Entries taken from a collection:
/---
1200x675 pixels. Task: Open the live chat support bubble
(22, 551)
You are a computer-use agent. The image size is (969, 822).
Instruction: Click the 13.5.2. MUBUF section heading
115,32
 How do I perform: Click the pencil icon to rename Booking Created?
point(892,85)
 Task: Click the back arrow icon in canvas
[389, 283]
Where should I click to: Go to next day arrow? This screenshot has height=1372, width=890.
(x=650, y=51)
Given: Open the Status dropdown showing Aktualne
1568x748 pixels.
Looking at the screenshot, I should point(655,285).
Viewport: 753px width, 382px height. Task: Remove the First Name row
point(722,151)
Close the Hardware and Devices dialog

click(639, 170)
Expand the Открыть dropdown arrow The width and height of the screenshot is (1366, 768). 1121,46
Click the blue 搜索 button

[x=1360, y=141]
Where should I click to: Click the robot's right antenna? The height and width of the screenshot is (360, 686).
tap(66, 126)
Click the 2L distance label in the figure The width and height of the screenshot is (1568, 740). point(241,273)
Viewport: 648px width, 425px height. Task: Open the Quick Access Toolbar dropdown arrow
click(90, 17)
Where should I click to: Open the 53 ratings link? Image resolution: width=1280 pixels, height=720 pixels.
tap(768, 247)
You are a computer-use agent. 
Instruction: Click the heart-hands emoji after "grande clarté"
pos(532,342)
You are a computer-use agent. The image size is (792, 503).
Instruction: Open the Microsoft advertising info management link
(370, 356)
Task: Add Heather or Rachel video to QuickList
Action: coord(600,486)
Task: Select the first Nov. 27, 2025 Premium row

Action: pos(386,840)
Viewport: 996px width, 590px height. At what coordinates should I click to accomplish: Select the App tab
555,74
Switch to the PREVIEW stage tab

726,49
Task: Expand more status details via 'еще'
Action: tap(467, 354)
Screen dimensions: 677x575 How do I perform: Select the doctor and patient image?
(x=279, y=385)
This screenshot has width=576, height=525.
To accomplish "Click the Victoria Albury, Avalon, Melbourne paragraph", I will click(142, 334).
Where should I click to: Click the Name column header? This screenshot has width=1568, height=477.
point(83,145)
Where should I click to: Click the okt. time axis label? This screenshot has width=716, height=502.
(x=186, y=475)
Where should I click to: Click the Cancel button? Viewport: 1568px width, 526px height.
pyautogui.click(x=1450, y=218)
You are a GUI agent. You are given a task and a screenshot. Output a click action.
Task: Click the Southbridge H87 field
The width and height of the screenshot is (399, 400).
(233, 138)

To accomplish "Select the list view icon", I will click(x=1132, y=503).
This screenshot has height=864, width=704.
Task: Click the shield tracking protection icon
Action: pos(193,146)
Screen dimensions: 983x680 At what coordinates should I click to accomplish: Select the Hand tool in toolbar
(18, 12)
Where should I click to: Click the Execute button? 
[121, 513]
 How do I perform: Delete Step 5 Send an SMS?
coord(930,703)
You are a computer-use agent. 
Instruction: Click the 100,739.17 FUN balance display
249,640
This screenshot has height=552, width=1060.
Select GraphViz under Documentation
\---
Repeat all the lines above verbatim.

Task response:
1200x675 pixels. Task: Open the live chat support bubble
(22, 551)
You are a computer-use agent. The image size is (969, 822).
Instruction: Click the 13.5.2. MUBUF section heading
115,32
 How do I perform: Click the pencil icon to rename Booking Created?
point(892,85)
 Task: Click the back arrow icon in canvas
[389, 283]
Where should I click to: Go to next day arrow? This screenshot has height=1372, width=890.
(x=650, y=51)
Given: Open the Status dropdown showing Aktualne
1568x748 pixels.
Looking at the screenshot, I should point(655,285).
Viewport: 753px width, 382px height. Task: Remove the First Name row
point(722,151)
Close the Hardware and Devices dialog

click(639, 170)
Expand the Открыть dropdown arrow The width and height of the screenshot is (1366, 768). 1121,46
Click the blue 搜索 button

[x=1360, y=141]
Where should I click to: Click the robot's right antenna? The height and width of the screenshot is (360, 686).
tap(66, 126)
Click the 2L distance label in the figure The width and height of the screenshot is (1568, 740). point(241,273)
Viewport: 648px width, 425px height. Task: Open the Quick Access Toolbar dropdown arrow
click(90, 17)
Where should I click to: Open the 53 ratings link? Image resolution: width=1280 pixels, height=720 pixels.
tap(768, 247)
You are a computer-use agent. 
Instruction: Click the heart-hands emoji after "grande clarté"
pos(532,342)
You are a computer-use agent. The image size is (792, 503).
Instruction: Open the Microsoft advertising info management link
(370, 356)
Task: Add Heather or Rachel video to QuickList
Action: coord(600,486)
Task: Select the first Nov. 27, 2025 Premium row

Action: pos(386,840)
Viewport: 996px width, 590px height. At what coordinates should I click to accomplish: Select the App tab
555,74
Switch to the PREVIEW stage tab

726,49
Task: Expand more status details via 'еще'
Action: tap(467, 354)
Screen dimensions: 677x575 How do I perform: Select the doctor and patient image?
(x=279, y=385)
This screenshot has width=576, height=525.
To accomplish "Click the Victoria Albury, Avalon, Melbourne paragraph", I will click(142, 334).
Where should I click to: Click the Name column header? This screenshot has width=1568, height=477.
point(83,145)
Where should I click to: Click the okt. time axis label? This screenshot has width=716, height=502.
(x=186, y=475)
Where should I click to: Click the Cancel button? Viewport: 1568px width, 526px height.
pyautogui.click(x=1450, y=218)
You are a GUI agent. You are given a task and a screenshot. Output a click action.
Task: Click the Southbridge H87 field
The width and height of the screenshot is (399, 400).
(233, 138)

To accomplish "Select the list view icon", I will click(x=1132, y=503).
This screenshot has height=864, width=704.
Task: Click the shield tracking protection icon
Action: pos(193,146)
Screen dimensions: 983x680 At what coordinates should I click to accomplish: Select the Hand tool in toolbar
(18, 12)
Where should I click to: Click the Execute button? 
[121, 513]
 How do I perform: Delete Step 5 Send an SMS?
coord(930,703)
You are a computer-use agent. 
Instruction: Click the 100,739.17 FUN balance display
249,640
This screenshot has height=552, width=1060.
Select GraphViz under Documentation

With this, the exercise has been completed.